MSCs in the living body reside in 3dimensional (3D) circumstance. To make implanted MSCs reside in 3D, pre-implantation (IMP) MSCs should be set at 3D, in this case MSCs are seeded on various types of scaffolds. 3D scaffold should be special material, that mimic circumstance in the living body and is proper for cell adhesion, differentiation, proliferation, and formation of cartilage ECM [39].

After harton’s jelly (WT)-MSCs were cultured with chondrocyte differentiation medium over 21 days, transcriptional activity of type II collagen gene was increased in the culture of 2D (PLGA free monolayer) or 3D with PLGA scaffold [39]. Expression of both type I collagen (an osteoblast marker) and type III collagen (a fibrocartilage marker) were decreased in 3D whereas their expression were increased in 2D. This indicates that MSCs in 3D, but not 2D, may play role in the formation of hyaline cartilage, but not fibrocartilage or bone tissue.

We have reported that MSCs were cultured with cell growth medium in 2D with cell monolayer (PLGA free) or 3D with PLGA plug scaffold [40]. 3D culture at day 7, but not 2D, up-regulated SOX9 (master regulators of bone and cartilage differentiation). MSCs in 3D culture at day 14, but not 2D, showed positive staining for proteoglycan by safranin O staining. Taken together, 3D-based PLGA promotes efficiently the chondrocyte differentiation of MSCs in vitro without any cytokine stimulation.

Other group showed that compared with 2D culture with MSCs monolayer, collagen-based sponge could enhance differentiation of MSCs into chondrocyte in vitro. This indicates that type II collagen as a cartilage ECM contributes to differentiation of MSCs into chondrocytes.

Thus, these results show significance and generality of 3D MSCs culture with scaffold in chondrogenesis.

PLGA scaffold is required for the repair of articular cartilages

The purpose of implantation is for MSCs to efficiently differentiate into chondrocytes, then express large amounts of cartilage ECM, form hyaline cartilage, and then assimilate into the surrounding tissues. First, a scaffold is required for MSCs to reside on the damaged articular cartilage. Poly-lactic-co-glycolic acids (PLGA) is representative commonly used scaffold composed of both poly-glycolic acid (PGA) and poly-lactic acid (PLA). PLGA has several advantages, such as controlled biodegradability, i.e. it disintegrate in the living body, low immunogenicity, efficient carrier of drugs to the target tissue, forms a scaffold for regeneration of cartilage defect through the support of cell residence and cell differentiation.

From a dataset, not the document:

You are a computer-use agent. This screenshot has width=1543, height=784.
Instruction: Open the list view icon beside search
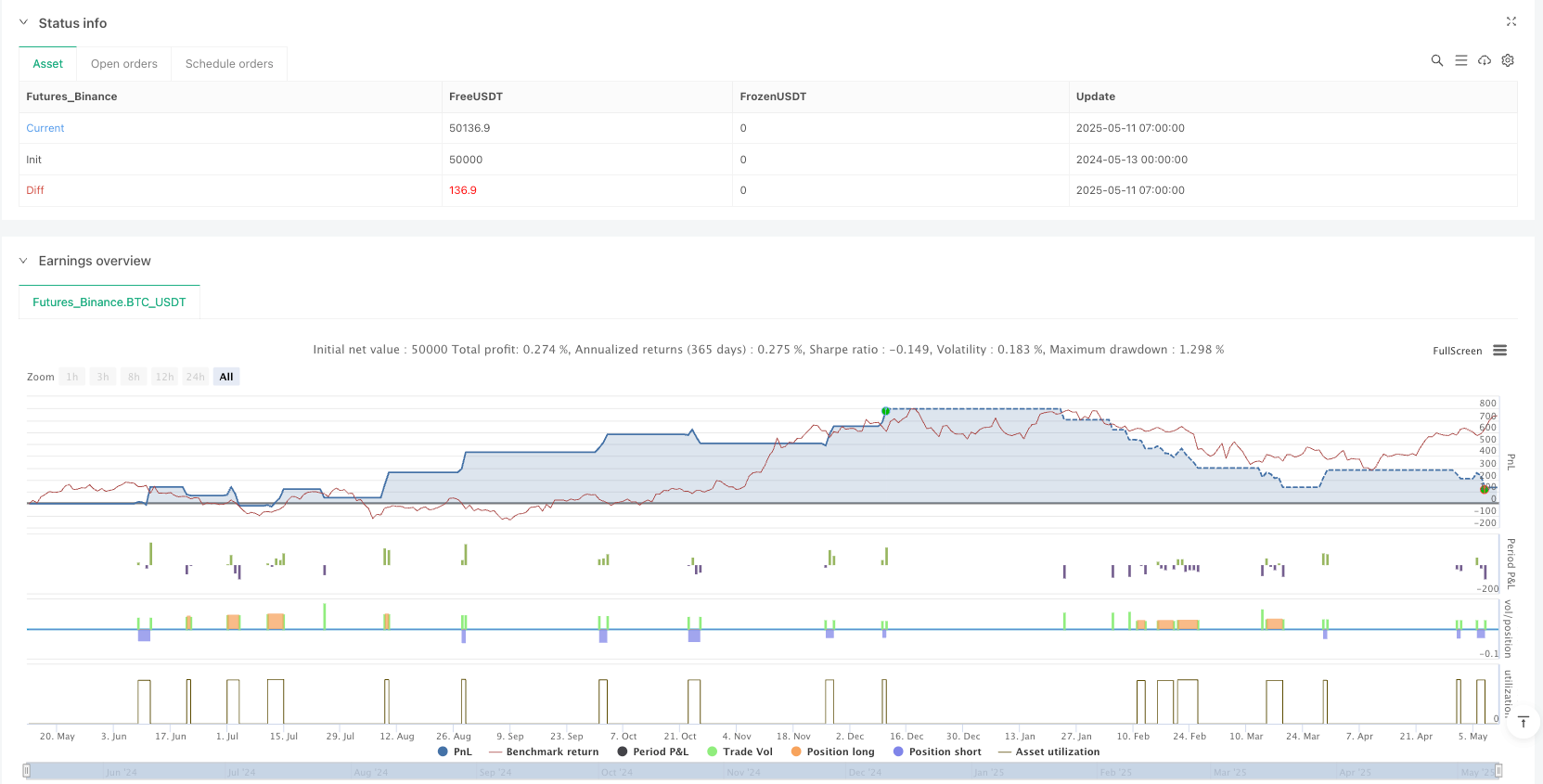pyautogui.click(x=1460, y=60)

Implantation of PLGA alone into the affected joints of a rabbit model of osteochondral defect results in satisfactory repair of the bone and cartilage tissues and results in adequate cover of the defect with cartilage tissue [41]. This finding indicates that endogenous MSCs can adhere to PLGA, and then help in the repair of articular damage. Another in vitro study showed that MSCs seeded on PLGA can differentiate into chondrocytes without any cytokine stimulation [40]. These data emphasize the utility of PLGA as a MSC scaffold to achieve efficient repair of the articular cartilage. On the other hand, bone marrow-derived MSCs obtained from IL-1Ra gene knockout mice, which mimic various pathological conditions including RA, have low capacity for self-renewal or differentiation into osteoblasts compared to the wild-type mice [42]. It is possible that MSCs from RA patients also have poor capacity for differentiation. Thus, it is preferable perhaps to co-implant normal and exogenous MSCs, but not endogenous MSCs, with a scaffold into the affected area in order to achieve a better repair of the articular cartilage in RA. Another study reported the finding of positive staining for proteoglycan in the affected region and the formation of hyaline cartilage-like tissue after implantation of MSC sheet-coated PLGA+MSCs into the cartilage defect into the smooth white tissue of rabbits [43].

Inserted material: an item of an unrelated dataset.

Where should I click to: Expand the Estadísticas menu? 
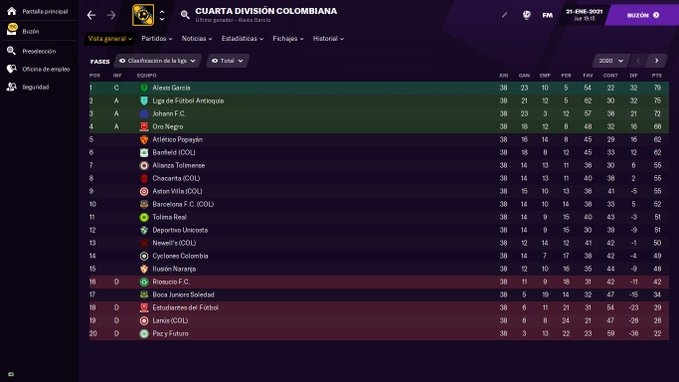[242, 39]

While the scaffold enhances residence of MSCs into the local tissue, this can be augmented by the addition of cytokines. For instance, PLGA with transforming growth factor-β3 (TGF-β3) enhanced MSC differentiation into chondrocytes, while implantation of PLGA with stromal-derived factor-1α (SDF-1α) into resulted in repair of the articular cartilage [44, 45]. Thus, implantation of PLGA combined with various cytokines enhances more efficient differentiation of MSCs into articular cartilage.

MSC implantation is relatively safe. One study reported lack of any oncogenesis or infection at 5–137 months after MSC implantation [46]. On the other hand, implantation of polyglycolic acid-hyaluronan with MSCs also induced repair of the damaged articular cartilage [43]. To date, however, the use of PLGA for the repair of articular cartilage remains experimental. Thus, more efficient tools are needed in the future.

Collagen scaffold provides the repair of articular cartilages

Collagen molecules are major components of cartilage ECM, and degraded by collagenases in the living body. Collagen-based material provides proper circumstance for chondrocyte differentiation. Thus, the scaffold is commonly applied for repair strategy of articular cartilage.

Li et al. have reported utility of special tool in the repair of articular cartilage [47]. After rabbit MSCs and collagen are capsuled with microsphere, the tool are applied to implantation into affected area of the osteochondral defect of rabbit. This procedure provided positive staining for type II collagen and glycosaminoglycan (CAG), suggesting formation of hyaline-like tissue. Further, implantation of collagen scaffold alone introduces the repair the osteochondral defect [48]. This finding indicates that the scaffold promotes spontaneous differentiation of endogenous MSCs into chondrocytes.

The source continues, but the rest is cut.